Un juge de la cour administrative suprême disculpe une nouvelle fois une agence gouvernementale accusée de négligence dans le cadre de recherches sur une variété de papaye génétiquement modifiée.
Il s'agit du premier dossier concernant des organismes génétiquement modifiés qui ait été porté devant les tribunaux thaïlandais. Pour être emblématique, l'affaire constitue aussi un long serpent de mer judiciaire. En 2006 l'organisation non gouvernementale Greenpeace décidait de poursuivre en justice le Département de l'agriculture (DOA). Cette agence gouvernementale chargée de recherches agronomiques sous la houlette du ministère de l'Agriculture était alors accusée d'avoir expérimenté une variété de papaye génétiquement modifiée à ciel ouvert sur une vaste de zone de près de deux hectares dans la province de Khon Kaen en 2003. L'expérimentation génétique visait à prémunir les papayers contre le virus Ringspot qui affecte leur développement.
Toutefois Greenpeace avait détecté la présence d'un gène résistant aux antibiotiques dans ces papayes expérimentales en contravention d'une directive européenne. Et à la suite de cette affaire, une importante chaîne de supermarché européenne n'avait pas tardé à exiger des certificats attestant l'absence d'OGM pour les papayes importées de Thaïlande. Des acheteurs japonais et australiens avaient adopté une attitude comparable. Par ailleurs des enquêtes de terrain menées tant par Greenpeace que par la Commission nationale des droits de l'homme avaient ultérieurement mis en lumière la contamination de champs de papaye dans plusieurs provinces jusqu'à Kamphaeng Phet, Rayong et Ubon Ratchatani notamment.
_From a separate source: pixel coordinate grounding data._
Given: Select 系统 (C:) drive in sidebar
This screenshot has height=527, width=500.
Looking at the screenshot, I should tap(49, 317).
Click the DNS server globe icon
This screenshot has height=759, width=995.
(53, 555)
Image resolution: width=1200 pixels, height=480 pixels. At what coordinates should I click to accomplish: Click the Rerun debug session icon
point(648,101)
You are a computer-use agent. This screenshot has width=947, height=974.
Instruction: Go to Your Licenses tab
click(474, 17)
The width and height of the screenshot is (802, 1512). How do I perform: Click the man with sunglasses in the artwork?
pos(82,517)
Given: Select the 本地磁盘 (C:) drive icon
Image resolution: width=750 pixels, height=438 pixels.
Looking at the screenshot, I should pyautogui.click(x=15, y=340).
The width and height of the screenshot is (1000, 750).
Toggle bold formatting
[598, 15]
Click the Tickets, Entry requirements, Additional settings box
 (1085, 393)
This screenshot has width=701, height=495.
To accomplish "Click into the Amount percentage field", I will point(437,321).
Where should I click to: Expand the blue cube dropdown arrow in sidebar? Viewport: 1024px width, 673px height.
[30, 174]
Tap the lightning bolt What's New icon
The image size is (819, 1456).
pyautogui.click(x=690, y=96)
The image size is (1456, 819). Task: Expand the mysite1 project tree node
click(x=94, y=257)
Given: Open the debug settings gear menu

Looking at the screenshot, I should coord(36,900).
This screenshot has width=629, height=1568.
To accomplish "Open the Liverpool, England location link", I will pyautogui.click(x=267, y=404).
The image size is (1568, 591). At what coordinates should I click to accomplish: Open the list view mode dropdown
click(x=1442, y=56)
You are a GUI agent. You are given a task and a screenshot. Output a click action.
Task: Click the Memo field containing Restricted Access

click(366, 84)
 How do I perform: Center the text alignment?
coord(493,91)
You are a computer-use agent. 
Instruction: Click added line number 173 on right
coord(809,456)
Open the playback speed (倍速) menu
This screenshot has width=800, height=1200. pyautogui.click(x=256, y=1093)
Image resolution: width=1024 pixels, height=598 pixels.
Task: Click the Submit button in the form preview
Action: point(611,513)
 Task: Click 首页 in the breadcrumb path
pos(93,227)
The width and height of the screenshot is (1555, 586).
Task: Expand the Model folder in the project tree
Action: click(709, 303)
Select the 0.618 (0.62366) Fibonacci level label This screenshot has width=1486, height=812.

En 2008 un tribunal administratif lavait cependant le département de l'agriculture de l'accusation de négligence. Les juges avait alors souligné que le DOA avait pris les mesures nécessaires pour juguler la contamination en mettant terme à la distribution des graines de papaye et en détruisant les plantes dans les zones affectées. Greenpeace avait immédiatement fait appel de ce verdict. Après cinq années d'attente, l'avis rendu mardi 2 avril par un juge de la plus haute juridiction administrative du pays est de mauvais augure pour le verdict attendu en appel. Le juge Worasak a en effet endossé les attendus du premier jugement de 2008 qui avait disculpé le Département de l'agriculture.